Designing, building and operating a thermal oil heat transfer system can be cost-effective if planned for properly from the start. Starting with common design layouts and continuing through operations, cleaning and troubleshooting, these 10 tips will help you maximize your investment.
TIP 1: Plan Thermal Fluid System Layout Carefully
There are an infinite number of layouts, and that is because each layout must be specifically designed for your facility to meet your process needs. Some typical layouts are shown in figure 1. At a minimum, every system needs a heater, pump and expansion tank.
TIP 2: Select System Components Wisely
System components comprise piping, threaded installations, flanges, gaskets, studs, nuts, insulation, valves and pumps. When specifying components for a hot oil system, be sure that they are designed for hot oil systems and for temperatures that exceed your system's bulk temperature.
Piping. Welded installations are recommended. If you use threaded installations, back-weld all connections or use thread sealant.
Flanges. Select flanges with the following characteristics:
300 lb forged steel construction
1/16" raised face, Schedule 40 bore
ASTM A 181 rating.
The use of backing rings at pipe-to-flange welds is recommended.
Gaskets. Select spiral-wound, graphite-filled or expanded/filled PTFE gaskets.
Studs. Choose alloy steel, continuously threaded, ASTM A 193, Grade B7 or higher studs.

> Supplied data
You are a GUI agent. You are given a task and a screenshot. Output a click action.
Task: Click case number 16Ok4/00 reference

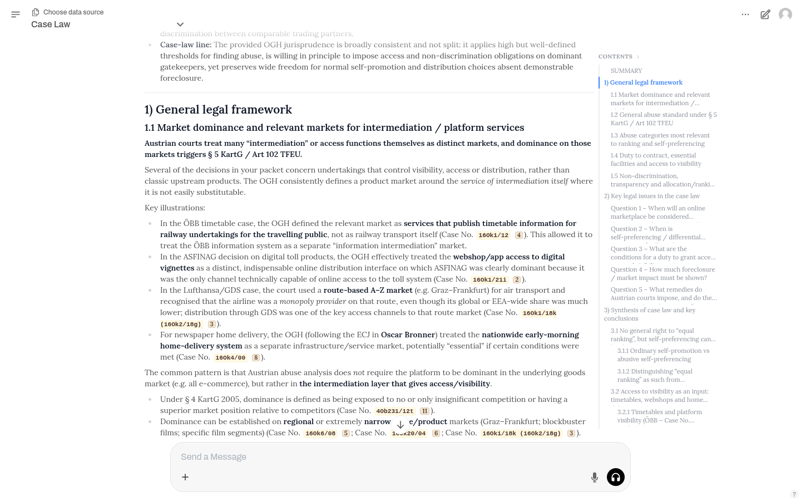pyautogui.click(x=230, y=358)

> Exercise
In the thermal fluid system tips above, pull out everything from "TIP 1: Plan" down to "system's bulk temperature.", word for word.

> Answer to the task
TIP 1: Plan Thermal Fluid System Layout Carefully
There are an infinite number of layouts, and that is because each layout must be specifically designed for your facility to meet your process needs. Some typical layouts are shown in figure 1. At a minimum, every system needs a heater, pump and expansion tank.
TIP 2: Select System Components Wisely
System components comprise piping, threaded installations, flanges, gaskets, studs, nuts, insulation, valves and pumps. When specifying components for a hot oil system, be sure that they are designed for hot oil systems and for temperatures that exceed your system's bulk temperature.